While the Renfro-Faison plan has been discussed as something distinct from downtown's core, Mr. Udris said it's simply the lastest piece of a complex downtown retail puzzle that the city's economic development department has been assembling for years.
Giant, outdoor mall
The riverfront development would create the southern anchor for an urban retail district that's laid out like a giant, outdoor mall. The anchors would include: Lazarus at Fountain Place, a proposed Maison Blanche at Fifth and Race streets, the existing Saks Fifth Avenue at Fifth and Race streets, Tower Place Mall at Fourth and Race streets, the proposed Nordstrom at Fourth and Race streets and a 14-screen movie theater south of Third Street across a soon-to-be narrowed Fort Washington Way.
The district would be small enough to be walkable but large enough to give shoppers the "critical mass" of retail they demand, Mr. Udris said.
He envisions all those businesses being connected by Cincinnati's skywalk system.
What customers want Mr. Udris insists his plan -- both for riverfront development and for downtown retail as a whole -- is what customers want.
Indeed, experts outside Cincinnati say the plan sounds promising. So promising that Tamara Zahn, president of Indianapolis Downtown Inc., said she hopes the critics win.

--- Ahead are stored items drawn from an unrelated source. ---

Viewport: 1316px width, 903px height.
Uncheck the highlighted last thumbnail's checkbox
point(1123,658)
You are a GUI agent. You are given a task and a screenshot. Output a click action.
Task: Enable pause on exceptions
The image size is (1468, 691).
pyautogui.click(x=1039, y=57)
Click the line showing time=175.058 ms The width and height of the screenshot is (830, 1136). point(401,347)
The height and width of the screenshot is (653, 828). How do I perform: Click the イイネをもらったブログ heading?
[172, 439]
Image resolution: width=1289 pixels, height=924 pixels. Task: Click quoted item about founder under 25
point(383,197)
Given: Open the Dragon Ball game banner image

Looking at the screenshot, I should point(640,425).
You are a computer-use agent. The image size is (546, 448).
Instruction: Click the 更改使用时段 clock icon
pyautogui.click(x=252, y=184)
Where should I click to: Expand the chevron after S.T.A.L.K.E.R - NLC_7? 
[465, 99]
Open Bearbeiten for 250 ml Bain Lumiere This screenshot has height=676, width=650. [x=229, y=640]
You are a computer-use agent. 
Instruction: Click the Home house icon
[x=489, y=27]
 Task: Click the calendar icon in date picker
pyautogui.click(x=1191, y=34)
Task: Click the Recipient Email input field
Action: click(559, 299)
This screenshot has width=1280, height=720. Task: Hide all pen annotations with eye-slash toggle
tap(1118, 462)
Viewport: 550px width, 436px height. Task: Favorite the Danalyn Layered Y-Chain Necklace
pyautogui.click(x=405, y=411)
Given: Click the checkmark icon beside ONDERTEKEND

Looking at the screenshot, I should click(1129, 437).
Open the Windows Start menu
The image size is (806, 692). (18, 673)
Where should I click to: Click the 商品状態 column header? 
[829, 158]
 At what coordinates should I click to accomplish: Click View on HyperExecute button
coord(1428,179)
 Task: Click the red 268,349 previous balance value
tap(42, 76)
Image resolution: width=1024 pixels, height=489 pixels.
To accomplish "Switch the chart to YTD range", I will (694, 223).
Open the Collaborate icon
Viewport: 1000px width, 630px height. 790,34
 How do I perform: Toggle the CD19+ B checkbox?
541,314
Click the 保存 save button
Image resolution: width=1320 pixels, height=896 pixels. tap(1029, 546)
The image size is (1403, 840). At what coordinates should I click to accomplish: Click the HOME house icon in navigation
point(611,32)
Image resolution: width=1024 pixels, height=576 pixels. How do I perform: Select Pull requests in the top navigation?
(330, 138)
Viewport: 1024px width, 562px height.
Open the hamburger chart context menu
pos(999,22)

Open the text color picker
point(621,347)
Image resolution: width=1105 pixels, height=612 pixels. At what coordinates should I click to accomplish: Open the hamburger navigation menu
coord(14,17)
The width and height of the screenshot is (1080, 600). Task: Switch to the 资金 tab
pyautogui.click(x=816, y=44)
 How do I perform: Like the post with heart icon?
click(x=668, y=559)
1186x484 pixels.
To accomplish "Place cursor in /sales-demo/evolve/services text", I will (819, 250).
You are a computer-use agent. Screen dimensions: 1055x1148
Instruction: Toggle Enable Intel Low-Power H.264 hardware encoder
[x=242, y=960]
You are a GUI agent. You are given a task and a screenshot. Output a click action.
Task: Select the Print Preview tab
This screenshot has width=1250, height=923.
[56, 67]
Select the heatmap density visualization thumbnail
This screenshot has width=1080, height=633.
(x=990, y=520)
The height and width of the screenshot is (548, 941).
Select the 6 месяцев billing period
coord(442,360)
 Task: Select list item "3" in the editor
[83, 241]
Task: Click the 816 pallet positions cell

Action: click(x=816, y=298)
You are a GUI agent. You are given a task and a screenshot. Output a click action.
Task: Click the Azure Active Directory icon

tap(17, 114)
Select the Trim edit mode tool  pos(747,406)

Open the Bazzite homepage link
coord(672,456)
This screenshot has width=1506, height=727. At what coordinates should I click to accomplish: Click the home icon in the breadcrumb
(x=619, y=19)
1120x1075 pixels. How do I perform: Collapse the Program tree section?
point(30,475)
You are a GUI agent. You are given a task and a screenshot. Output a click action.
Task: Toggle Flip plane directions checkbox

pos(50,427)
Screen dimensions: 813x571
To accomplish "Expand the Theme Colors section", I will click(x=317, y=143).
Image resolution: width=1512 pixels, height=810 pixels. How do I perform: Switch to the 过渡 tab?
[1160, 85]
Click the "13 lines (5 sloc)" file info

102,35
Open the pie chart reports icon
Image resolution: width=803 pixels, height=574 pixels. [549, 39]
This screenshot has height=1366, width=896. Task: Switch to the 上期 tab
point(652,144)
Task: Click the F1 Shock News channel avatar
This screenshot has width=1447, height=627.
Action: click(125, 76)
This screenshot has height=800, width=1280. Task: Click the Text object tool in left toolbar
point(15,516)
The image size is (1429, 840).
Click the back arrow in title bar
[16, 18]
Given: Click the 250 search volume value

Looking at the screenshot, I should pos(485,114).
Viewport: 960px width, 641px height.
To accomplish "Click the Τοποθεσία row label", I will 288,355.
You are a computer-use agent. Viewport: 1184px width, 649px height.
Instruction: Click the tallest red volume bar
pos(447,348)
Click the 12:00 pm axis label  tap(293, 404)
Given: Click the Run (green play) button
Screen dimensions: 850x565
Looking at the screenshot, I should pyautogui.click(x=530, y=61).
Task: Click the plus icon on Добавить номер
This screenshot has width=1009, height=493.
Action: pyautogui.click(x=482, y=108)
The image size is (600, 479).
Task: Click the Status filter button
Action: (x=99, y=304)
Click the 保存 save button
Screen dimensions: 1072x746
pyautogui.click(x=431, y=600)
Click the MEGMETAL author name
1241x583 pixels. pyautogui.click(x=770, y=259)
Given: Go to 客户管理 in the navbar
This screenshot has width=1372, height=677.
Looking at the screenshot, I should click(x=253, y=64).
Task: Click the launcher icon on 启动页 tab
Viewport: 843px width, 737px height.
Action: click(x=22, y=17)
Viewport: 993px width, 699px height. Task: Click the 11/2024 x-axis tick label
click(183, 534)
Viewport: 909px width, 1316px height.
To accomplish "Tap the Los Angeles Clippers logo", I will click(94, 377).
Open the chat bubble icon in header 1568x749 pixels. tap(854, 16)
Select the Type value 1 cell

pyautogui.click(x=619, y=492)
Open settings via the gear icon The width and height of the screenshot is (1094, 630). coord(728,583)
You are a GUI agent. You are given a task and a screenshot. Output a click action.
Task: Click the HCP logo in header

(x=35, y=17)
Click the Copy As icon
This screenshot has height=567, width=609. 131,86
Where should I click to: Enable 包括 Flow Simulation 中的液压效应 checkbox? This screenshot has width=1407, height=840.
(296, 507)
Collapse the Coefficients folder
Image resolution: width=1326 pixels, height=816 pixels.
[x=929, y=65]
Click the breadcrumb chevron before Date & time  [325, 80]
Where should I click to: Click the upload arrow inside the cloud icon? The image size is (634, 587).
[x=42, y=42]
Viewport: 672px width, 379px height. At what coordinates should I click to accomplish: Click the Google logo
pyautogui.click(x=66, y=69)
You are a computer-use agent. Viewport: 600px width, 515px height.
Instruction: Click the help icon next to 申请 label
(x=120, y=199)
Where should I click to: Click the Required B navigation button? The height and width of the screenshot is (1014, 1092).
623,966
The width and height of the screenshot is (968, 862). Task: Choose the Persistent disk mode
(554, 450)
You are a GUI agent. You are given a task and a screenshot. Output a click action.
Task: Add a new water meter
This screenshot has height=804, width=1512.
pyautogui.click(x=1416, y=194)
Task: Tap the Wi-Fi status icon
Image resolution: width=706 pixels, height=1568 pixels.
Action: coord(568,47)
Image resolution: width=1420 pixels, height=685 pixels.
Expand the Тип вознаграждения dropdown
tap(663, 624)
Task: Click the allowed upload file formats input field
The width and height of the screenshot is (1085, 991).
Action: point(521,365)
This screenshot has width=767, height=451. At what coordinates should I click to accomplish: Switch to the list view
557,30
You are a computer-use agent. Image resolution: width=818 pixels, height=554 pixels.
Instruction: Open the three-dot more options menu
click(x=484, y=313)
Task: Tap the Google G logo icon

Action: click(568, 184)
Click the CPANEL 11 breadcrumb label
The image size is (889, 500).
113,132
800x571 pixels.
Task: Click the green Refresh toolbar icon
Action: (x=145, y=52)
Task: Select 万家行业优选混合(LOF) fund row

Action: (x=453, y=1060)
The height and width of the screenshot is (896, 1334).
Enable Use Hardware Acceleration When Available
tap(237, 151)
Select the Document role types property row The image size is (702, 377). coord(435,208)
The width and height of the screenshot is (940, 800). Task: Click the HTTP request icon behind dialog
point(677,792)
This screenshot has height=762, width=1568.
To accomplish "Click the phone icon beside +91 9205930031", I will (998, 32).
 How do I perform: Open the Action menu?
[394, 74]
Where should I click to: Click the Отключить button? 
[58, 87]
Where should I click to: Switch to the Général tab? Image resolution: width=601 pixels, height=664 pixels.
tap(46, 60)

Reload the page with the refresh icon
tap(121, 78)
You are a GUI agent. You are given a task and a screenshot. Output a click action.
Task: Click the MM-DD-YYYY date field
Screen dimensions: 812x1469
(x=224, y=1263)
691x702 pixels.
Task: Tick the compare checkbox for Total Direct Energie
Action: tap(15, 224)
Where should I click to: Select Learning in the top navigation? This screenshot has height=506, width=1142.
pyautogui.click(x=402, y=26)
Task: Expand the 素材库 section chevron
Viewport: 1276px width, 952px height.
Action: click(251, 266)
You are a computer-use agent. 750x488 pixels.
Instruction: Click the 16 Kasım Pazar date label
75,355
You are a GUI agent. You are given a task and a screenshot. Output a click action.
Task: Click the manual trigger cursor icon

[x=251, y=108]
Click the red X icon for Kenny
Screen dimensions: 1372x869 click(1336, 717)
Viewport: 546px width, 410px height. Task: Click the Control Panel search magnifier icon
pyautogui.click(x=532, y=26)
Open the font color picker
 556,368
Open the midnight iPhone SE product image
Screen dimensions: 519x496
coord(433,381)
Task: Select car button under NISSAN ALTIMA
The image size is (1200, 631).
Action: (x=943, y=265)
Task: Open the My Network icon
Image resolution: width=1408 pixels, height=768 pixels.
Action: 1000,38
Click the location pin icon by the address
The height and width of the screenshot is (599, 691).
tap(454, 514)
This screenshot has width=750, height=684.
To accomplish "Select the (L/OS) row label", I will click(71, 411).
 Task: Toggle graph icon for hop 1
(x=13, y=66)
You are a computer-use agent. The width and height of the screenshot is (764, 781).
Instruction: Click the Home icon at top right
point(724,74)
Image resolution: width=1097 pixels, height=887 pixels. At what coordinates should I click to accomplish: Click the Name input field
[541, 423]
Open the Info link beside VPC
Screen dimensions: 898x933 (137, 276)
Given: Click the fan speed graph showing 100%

"In Indianapolis, we enjoy a lot of shoppers from Cincinnati. So from our standpoint, we would love to see the naysayers defeat the project," said Ms. Zahn, who credits her city's Nordstrom-anchored Circle Centre mall for kick-starting downtown.
Urban entertainment districts, such as the one Mr. Udris proposes for the riverfront, are expensive to build and require constant activity to be successful, warned Michael Beyard, the Washington, D.C.-based Urban Land Institute's vice president of strategic development.
But built correctly, they can bring more visitors and greater activity for all of downtown, he said.
Bill Chidley, chief creative officer of the Dayton-based retail consulting company Design Forum, said the city must make sure that smaller shops between the large anchors succeed so the large department stores don't "become islands with no man's land in between them."
But here, many critics have charged the city administration's riverfront development plan is a rushed job that could ruin forever one of Cincinnati's most precious resources -- the riverfront.
During public hearings last fall, residents and business owners took the microphone one after the other to urge City Council to move slowly and get more community input before developing the riverfront.
Eric Doepke was among them. An architect and member of the city's Riverfront Advisory Council, he wants to make sure the city includes riverfront parks and open spaces as more than an afterthought.
But all the public's criticism and concern "seems to have no effect on the direction or the velocity with which this decision is being made," said Mr. Boorn, whose company has designed other urban entertainment districts and would have liked to offer a plan to the city, too.
Mr. Boorn said it's easy for out-of-town developers and retail experts to say Mr. Udris' plan sounds good because they don't understand Cincinnati or its terrain.
The grade drops significantly between Fourth and Third streets and all the way down the riverfront, Mr. Boorn noted. That will make it more difficult to lure shoppers back and forth between the riverfront and downtown, he said.
In the end, city council will simply have to make a judgment, said Mr. Beyard of the Urban Land Institute.
"None of this is a science. It's all an art," he said. "That makes it exciting. It also makes it a little scary because you can't prove to anyone it's going to work."